Feature Engineering Course
Feature Engineering for Computer Vision
Before deep learning rewrote the rules, every image classifier relied on hand-crafted features. Understanding those features isn't nostalgia — it's the foundation for interpreting what CNNs actually learn, and these techniques remain essential wherever labelled data is scarce or model explainability is required.
Classical computer vision feature engineering converts a raw pixel grid — which a model cannot learn from directly — into compact, meaningful numerical descriptors. A pixel value alone tells you almost nothing. A histogram of oriented gradients tells you the direction and strength of every edge in the image. That's the difference between noise and signal.

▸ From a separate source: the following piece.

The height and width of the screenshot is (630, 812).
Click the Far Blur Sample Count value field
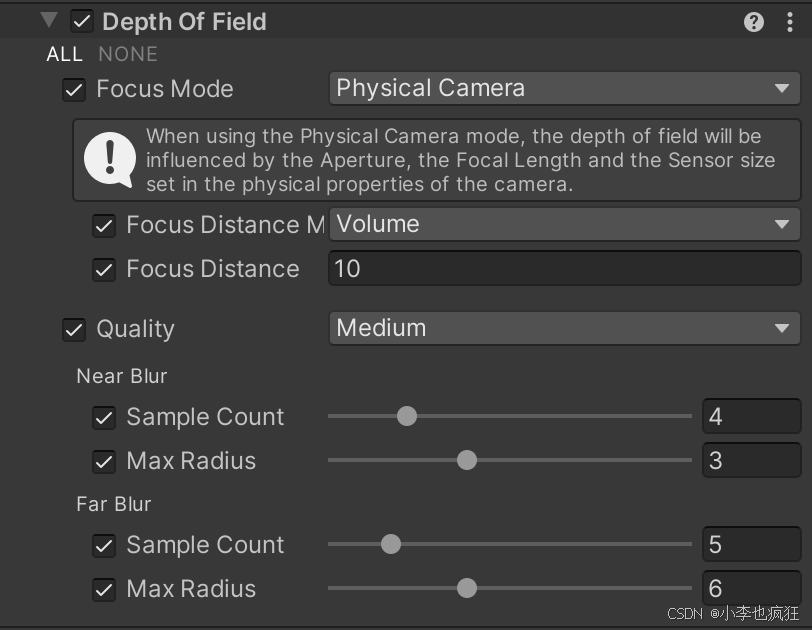click(x=751, y=544)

The Classical Computer Vision Feature Stack
Pixel Statistics
Mean pixel intensity, standard deviation, min, max, and percentiles computed across the full image or per colour channel. Fast to compute, captures overall brightness and contrast. Surprisingly useful as baseline features for simple binary image classifiers.
Colour Histograms
A frequency distribution of pixel intensities across defined bins — per channel for RGB images or for grayscale. Colour histograms describe the overall colour composition of an image without caring about where objects are positioned. Robust to small translations and rotations.
Edge and Gradient Features
Edges are where pixel intensity changes sharply — object boundaries, textures, and structural lines. Gradient magnitude and direction reveal where those changes occur and how strong they are. Edge density is a compact summary of how much structure (vs smooth background) an image contains.

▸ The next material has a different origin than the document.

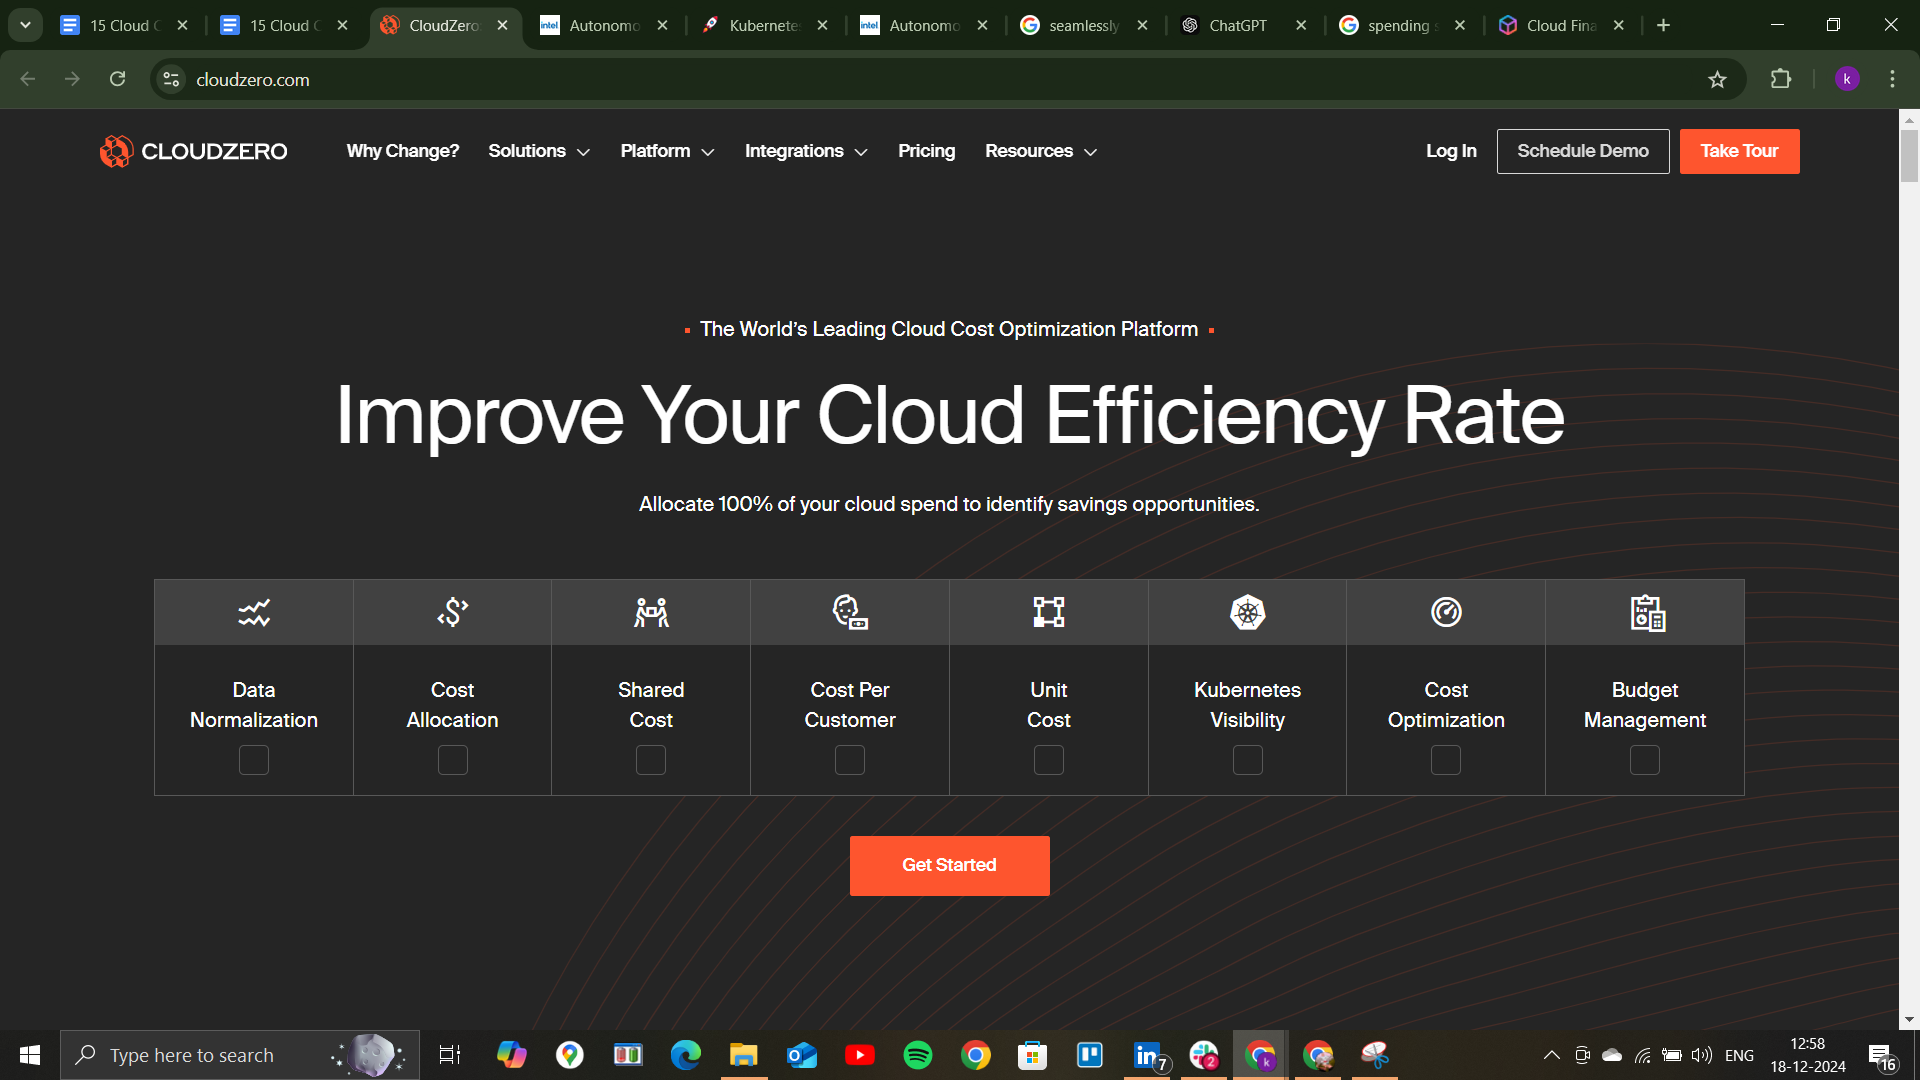
Task: Open the Cost Per Customer icon
Action: 849,612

Histogram of Oriented Gradients (HOG)
HOG divides the image into small cells, computes gradient orientation histograms per cell, and concatenates them into a compact descriptor vector. It captures local shape and texture information in a way that is partially invariant to illumination changes. The feature that powered pedestrian detection for a decade before CNNs.

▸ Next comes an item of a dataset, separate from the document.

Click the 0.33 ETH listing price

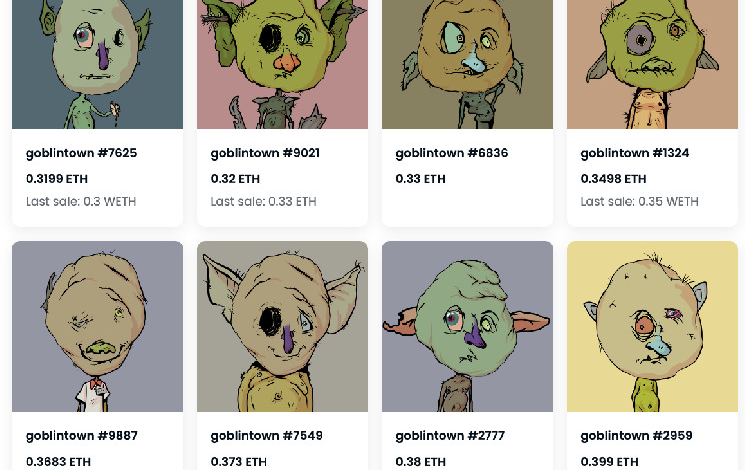pyautogui.click(x=420, y=179)
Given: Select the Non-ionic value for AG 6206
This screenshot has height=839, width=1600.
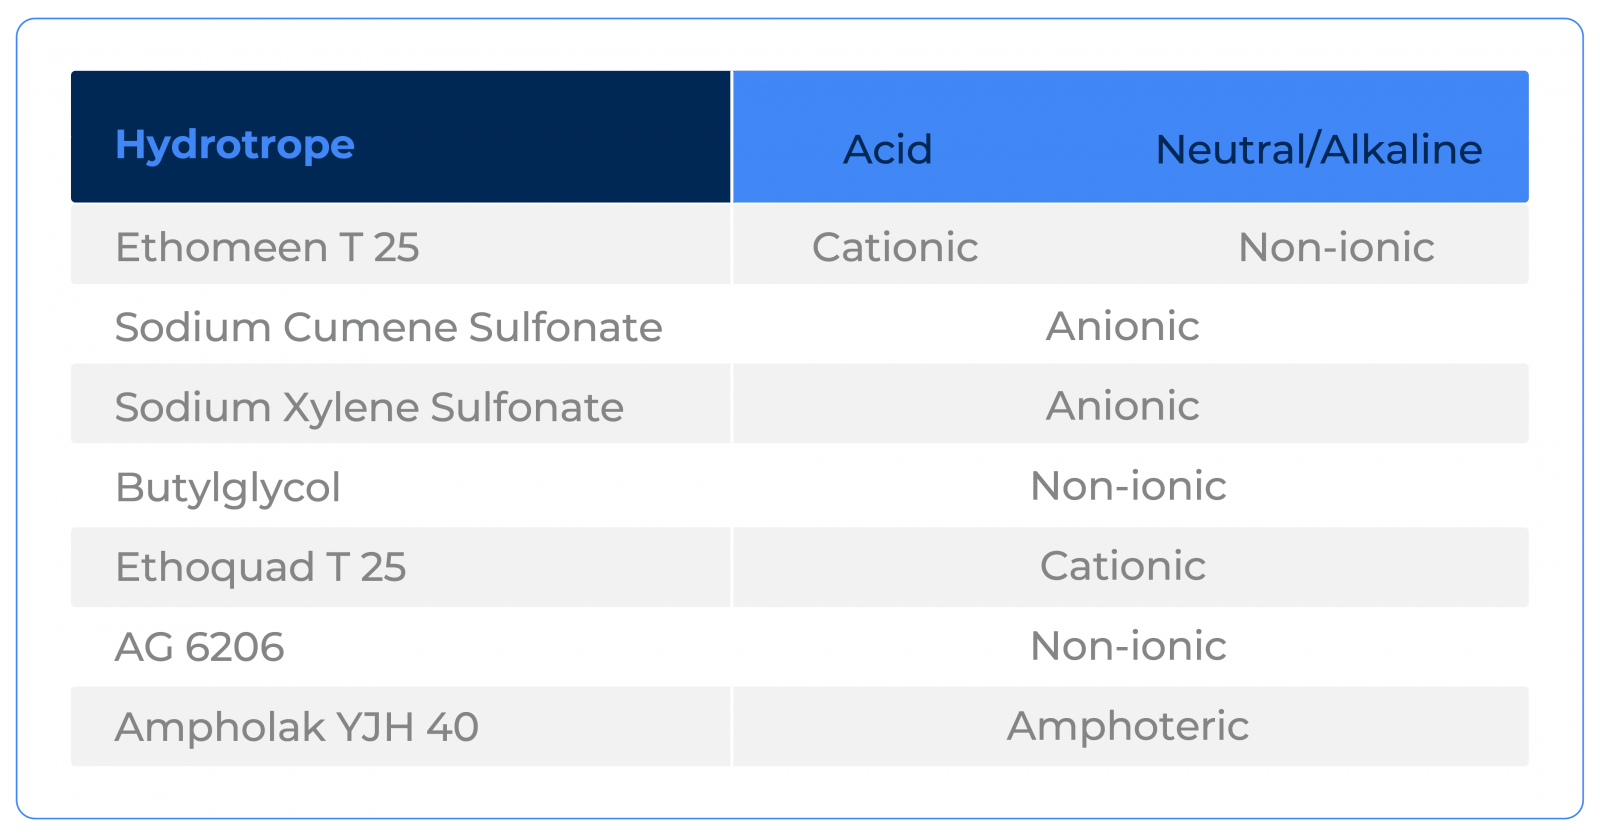Looking at the screenshot, I should click(1128, 646).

Deep Features from Pretrained CNNs
Extract the penultimate layer output of a pretrained network (ResNet, VGG, EfficientNet) as a fixed-length feature vector. This is transfer learning as feature engineering — the CNN has already learned rich representations from millions of images. These deep features typically outperform all classical descriptors with far less engineering effort.
Pixel Statistics and Colour Histogram Features
The scenario:
You're a machine learning engineer at a manufacturing plant building a defect detection system. Images of metal panels arrive on a conveyor belt — some are clean, some have surface defects. You have 500 labelled images but cannot afford a full CNN training run. Your first step is to extract cheap pixel statistics and colour histogram features that will work with a lightweight classifier like a random forest or SVM. The code here uses NumPy to simulate what you'd do with real images loaded via PIL or OpenCV.
# Import numpy and pandas — simulating image data with numpy arrays
import numpy as np
import pandas as pd
# Simulate 8 grayscale images as 32x32 numpy arrays (0–255 pixel values)
# In production these would be loaded with: np.array(PIL.Image.open(path).convert('L'))
np.random.seed(42)
# "Clean" images: smooth, uniform surfaces — low std, moderate mean
clean_images = [np.random.normal(loc=180, scale=8, size=(32, 32)).clip(0, 255)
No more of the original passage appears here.